23 December 2009

NV Segura Viudas Brut Rosé

Continuing with the bubbly theme, but this time on the bargain side...

I selected this wine for a recent Commercial Appeal online tasting. I'm repeating some of my background notes here, because this is an interesting little wine that deserves some attention. And since you can find it for under $10, it's the kind of thing you can keep in the fridge and open whenever you're in the mood. It's also extremely food-friendly, so have fun trying it with practically anything.

The NV Segura Viudas Brut Rosé. $9, 12% abv. This wine comes from Penedès, part of Catalonia in the northeast corner of Spain, near the French border. 80% Trepat, 10% Monastrell, and 10% Garnacha. Monastrell and Garnacha are just different names for Mourvèdre and Grenache. Trepat is a grape that's only grown in this region and is mostly used for rosés.

About 2800 years ago the Phoenicians were buying wine in Catalonia and selling it to the Egyptians. Cava (meaning "cave") is a more recent invention, from the 1870s. Cavas are really popular in Spain, and have gained a lot of ground here in the US as well. Segura Viudas also makes a Reserva Heredad that's bottled with a metal badge and base. You've probably seen it in the store--it looks like a prop from "Lord of the Rings".

Segura Viudas has been making wine commercially since the 1950s, but the estate goes back to the 11th century. We get excited when a building is 100 years old; some of the buildings on that property are a thousand years old.

So how does it taste? Yeasty nose, with a hint of strawberry leaves and seeds. Dry but fruity. Very crisp, firm acidity, tart berry flavors of unripe raspberries or cranberries. Big bubbles, big flavors, just what you'd expect from a casual everyday sparkler. Serve it with appetizers, salty and fatty things like olives and ham.

I took a picture of this wine using a 1/8th second exposure--just long enough to get some fun trails of the rising bubbles. I lucked out and got a fun "flame" effect there at the top of the glass. Since bubbles only form at the site of microscopic imperfections inside the glass, better Champagne flute manufacturers will laser-etch the interior to provide symmetrical "scratches" that will cause a constant and aesthetically pleasing bubble experience.

You don't really get that from a can of soda, which is one of the many reasons why we love sparkling wines.


fredric koeppel said...

great picture. and an interesting color, almost tomato red (depending on the tomato). and given a choice between a Coke and Champagne, i'll take Champagne any time.

Benito said...


It's not quite that red--low light is making it look darker, but I'm still fascinated by the shade of every rosé I try.
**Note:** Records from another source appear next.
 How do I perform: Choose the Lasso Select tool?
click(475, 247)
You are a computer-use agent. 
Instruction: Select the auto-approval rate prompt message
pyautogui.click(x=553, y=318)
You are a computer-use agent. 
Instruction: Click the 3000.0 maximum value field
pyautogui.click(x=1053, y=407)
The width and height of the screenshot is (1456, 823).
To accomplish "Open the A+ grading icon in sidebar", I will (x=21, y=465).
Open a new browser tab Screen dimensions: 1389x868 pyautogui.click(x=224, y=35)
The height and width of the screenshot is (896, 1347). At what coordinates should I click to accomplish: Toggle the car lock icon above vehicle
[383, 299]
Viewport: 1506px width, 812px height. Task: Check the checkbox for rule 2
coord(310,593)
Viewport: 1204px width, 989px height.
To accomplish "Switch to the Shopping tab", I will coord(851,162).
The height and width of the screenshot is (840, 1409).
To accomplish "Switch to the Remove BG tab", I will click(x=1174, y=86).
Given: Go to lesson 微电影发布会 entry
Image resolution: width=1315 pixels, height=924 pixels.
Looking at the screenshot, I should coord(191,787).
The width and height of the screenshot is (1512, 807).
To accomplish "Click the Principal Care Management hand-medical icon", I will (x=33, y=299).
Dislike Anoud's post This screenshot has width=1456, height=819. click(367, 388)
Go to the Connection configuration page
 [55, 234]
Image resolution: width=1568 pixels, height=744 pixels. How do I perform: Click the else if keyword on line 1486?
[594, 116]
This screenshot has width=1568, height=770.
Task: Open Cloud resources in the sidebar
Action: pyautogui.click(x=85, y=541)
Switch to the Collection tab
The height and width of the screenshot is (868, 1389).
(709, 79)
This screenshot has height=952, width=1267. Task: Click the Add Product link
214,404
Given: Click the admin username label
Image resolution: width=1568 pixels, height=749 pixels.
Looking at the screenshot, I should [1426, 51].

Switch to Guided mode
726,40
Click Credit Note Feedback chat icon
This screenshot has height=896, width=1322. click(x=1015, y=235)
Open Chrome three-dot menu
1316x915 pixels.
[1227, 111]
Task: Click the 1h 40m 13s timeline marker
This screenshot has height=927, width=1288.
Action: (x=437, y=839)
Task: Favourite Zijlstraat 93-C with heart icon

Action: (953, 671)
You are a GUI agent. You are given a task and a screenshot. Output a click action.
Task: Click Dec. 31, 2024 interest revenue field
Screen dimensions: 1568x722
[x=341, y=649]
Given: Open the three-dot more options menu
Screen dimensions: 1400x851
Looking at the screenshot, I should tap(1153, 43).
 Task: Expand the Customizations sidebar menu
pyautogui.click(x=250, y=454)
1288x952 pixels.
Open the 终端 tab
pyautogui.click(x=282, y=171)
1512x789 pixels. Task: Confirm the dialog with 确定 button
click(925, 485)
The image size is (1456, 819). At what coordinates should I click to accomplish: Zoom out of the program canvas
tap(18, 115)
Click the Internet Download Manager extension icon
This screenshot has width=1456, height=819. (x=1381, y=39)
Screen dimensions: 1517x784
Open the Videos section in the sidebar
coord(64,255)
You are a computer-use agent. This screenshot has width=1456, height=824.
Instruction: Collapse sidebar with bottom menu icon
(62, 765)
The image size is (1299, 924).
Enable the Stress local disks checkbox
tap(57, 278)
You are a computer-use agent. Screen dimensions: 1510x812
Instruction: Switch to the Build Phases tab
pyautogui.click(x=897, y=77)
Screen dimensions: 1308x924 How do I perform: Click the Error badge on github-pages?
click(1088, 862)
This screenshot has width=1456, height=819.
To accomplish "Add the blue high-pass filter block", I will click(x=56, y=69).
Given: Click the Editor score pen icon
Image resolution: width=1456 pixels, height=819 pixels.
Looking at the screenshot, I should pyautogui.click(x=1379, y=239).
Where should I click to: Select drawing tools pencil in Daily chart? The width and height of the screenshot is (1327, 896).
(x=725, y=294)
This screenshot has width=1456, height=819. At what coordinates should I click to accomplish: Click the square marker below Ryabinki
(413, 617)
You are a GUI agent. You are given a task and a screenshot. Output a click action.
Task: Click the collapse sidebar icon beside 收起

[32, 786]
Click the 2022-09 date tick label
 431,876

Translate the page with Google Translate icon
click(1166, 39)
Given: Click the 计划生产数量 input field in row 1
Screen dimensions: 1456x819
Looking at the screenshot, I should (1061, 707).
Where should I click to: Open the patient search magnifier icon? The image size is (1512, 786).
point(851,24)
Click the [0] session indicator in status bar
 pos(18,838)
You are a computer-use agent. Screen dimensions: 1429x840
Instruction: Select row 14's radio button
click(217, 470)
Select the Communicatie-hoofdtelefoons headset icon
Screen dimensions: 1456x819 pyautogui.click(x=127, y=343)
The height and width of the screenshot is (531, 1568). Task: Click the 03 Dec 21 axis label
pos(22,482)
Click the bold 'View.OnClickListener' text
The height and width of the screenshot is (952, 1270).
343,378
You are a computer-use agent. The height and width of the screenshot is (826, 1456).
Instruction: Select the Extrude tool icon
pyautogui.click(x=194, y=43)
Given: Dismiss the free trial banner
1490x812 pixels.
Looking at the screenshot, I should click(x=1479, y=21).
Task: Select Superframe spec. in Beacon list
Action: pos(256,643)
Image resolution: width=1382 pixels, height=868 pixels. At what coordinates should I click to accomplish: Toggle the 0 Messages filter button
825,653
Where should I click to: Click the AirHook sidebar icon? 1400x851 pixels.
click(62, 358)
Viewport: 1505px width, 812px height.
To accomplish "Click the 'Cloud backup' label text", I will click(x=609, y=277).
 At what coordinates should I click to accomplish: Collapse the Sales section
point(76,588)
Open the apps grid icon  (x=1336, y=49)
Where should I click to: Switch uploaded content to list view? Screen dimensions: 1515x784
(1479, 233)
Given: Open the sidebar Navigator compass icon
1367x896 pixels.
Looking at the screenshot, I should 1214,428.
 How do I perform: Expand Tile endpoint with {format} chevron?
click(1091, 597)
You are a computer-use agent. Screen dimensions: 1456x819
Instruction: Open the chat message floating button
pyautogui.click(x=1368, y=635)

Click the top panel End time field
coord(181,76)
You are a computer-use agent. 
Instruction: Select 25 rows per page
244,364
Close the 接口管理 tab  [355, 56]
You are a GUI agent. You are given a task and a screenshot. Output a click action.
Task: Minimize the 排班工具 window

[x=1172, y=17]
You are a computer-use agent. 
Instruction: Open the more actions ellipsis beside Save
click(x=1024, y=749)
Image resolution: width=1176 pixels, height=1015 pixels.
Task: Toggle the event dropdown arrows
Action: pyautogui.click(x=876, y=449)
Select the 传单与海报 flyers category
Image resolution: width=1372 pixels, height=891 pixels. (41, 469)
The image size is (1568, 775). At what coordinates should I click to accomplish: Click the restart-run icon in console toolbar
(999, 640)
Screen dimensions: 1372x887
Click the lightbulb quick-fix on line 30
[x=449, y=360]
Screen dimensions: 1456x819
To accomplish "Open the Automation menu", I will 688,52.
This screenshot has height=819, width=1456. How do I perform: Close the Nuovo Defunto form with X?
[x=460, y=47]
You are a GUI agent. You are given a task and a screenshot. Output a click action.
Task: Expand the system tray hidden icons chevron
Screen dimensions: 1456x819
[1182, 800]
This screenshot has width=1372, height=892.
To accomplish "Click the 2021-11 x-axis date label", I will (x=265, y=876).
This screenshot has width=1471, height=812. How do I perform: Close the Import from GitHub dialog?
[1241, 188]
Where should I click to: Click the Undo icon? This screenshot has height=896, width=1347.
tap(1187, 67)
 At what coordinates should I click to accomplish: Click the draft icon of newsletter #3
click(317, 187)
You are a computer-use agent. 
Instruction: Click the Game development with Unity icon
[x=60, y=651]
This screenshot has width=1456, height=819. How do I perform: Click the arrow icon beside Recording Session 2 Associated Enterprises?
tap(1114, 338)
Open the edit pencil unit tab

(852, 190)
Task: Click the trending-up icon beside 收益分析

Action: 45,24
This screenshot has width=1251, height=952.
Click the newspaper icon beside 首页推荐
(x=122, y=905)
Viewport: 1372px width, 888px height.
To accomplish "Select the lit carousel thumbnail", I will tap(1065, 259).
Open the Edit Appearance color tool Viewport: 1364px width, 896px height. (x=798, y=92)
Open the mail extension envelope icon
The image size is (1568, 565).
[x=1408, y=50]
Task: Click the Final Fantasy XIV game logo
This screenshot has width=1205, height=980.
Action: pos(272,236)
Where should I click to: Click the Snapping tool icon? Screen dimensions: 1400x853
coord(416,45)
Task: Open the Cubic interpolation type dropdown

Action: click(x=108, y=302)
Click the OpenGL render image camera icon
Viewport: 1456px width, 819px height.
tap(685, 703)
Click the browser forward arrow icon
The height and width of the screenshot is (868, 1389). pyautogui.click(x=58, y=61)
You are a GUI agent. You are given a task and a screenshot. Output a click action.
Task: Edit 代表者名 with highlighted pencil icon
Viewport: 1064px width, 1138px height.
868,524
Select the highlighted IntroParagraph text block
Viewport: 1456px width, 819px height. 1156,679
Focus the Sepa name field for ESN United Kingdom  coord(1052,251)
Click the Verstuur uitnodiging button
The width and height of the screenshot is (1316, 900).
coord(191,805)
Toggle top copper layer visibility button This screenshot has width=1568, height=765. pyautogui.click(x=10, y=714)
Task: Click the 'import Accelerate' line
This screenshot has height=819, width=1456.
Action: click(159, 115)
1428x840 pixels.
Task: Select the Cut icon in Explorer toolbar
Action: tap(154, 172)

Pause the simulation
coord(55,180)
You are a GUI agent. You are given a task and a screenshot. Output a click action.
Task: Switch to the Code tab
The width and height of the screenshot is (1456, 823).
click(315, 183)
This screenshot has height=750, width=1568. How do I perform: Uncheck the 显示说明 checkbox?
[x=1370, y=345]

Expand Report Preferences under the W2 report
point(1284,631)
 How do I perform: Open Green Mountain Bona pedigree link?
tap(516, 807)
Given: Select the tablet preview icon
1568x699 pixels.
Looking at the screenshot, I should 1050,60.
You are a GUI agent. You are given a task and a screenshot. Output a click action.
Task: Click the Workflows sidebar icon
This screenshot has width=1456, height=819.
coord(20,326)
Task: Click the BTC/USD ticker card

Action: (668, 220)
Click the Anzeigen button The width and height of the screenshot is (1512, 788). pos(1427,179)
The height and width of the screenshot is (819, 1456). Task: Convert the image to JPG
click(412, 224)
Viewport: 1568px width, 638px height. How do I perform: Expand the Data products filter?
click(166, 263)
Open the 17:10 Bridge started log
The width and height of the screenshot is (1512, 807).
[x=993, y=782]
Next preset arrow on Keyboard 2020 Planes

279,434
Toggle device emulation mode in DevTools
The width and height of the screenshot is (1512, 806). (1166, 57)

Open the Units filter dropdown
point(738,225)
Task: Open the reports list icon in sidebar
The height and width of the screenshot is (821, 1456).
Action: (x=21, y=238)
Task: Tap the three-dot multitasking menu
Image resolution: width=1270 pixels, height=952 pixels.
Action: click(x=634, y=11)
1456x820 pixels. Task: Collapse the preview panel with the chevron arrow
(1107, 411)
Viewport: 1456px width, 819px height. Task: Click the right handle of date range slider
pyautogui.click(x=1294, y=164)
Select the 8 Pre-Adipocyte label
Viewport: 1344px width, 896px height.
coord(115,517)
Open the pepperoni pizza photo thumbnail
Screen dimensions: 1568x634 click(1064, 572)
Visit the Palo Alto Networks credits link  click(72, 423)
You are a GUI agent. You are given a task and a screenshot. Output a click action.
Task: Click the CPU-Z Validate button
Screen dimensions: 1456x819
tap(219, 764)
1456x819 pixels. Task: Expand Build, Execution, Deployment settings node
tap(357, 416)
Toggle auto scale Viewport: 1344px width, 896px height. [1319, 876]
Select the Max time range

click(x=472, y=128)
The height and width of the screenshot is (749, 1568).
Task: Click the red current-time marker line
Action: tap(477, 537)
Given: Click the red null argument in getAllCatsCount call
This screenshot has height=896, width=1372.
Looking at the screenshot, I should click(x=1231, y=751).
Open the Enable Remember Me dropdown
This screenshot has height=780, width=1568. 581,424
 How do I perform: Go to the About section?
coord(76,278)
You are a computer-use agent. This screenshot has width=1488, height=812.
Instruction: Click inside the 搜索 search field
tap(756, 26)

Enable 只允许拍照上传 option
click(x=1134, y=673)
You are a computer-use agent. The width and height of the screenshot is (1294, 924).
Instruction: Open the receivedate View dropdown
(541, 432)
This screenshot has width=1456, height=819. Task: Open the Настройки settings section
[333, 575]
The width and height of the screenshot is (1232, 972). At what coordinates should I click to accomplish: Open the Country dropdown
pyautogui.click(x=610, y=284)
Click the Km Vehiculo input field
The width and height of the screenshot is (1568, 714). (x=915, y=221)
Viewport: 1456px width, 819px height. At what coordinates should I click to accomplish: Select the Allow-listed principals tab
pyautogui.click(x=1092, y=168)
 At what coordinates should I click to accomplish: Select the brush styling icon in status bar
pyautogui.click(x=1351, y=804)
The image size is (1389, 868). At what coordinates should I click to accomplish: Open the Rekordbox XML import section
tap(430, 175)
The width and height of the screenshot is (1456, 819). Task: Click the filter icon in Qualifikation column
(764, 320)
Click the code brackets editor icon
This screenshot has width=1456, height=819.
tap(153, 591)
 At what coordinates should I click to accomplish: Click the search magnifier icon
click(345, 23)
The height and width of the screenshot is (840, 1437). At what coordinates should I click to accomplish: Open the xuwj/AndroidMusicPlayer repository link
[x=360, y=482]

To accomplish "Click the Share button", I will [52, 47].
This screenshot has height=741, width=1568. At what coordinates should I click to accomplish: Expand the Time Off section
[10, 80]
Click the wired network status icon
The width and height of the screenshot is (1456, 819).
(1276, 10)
The bubbles just made it even more interesting.


Kimberly said...

I looked for this pink sparkler when I was in my neighborhood grocery the other day, but alas, they didn't have the pink stuff, only the standard Brut Reserva, which I bought. I remember reading a couple of years ago what an awesome QPR the Segura Viudas is overall, and have been a fan ever since.

Benito said...


Often a basic Cava or Prosecco is pretty affordable, though the distribution varies across the country. (And here in Tennessee: no wine or liquor sales in grocery stores!) I think they're a lot of fun for just opening on the spur of the moment, or any time you've got a nice batch of fried chicken in the house. Keep a bottle in the fridge at all times, and if you haven't drunk it after a month, find an excuse to do so.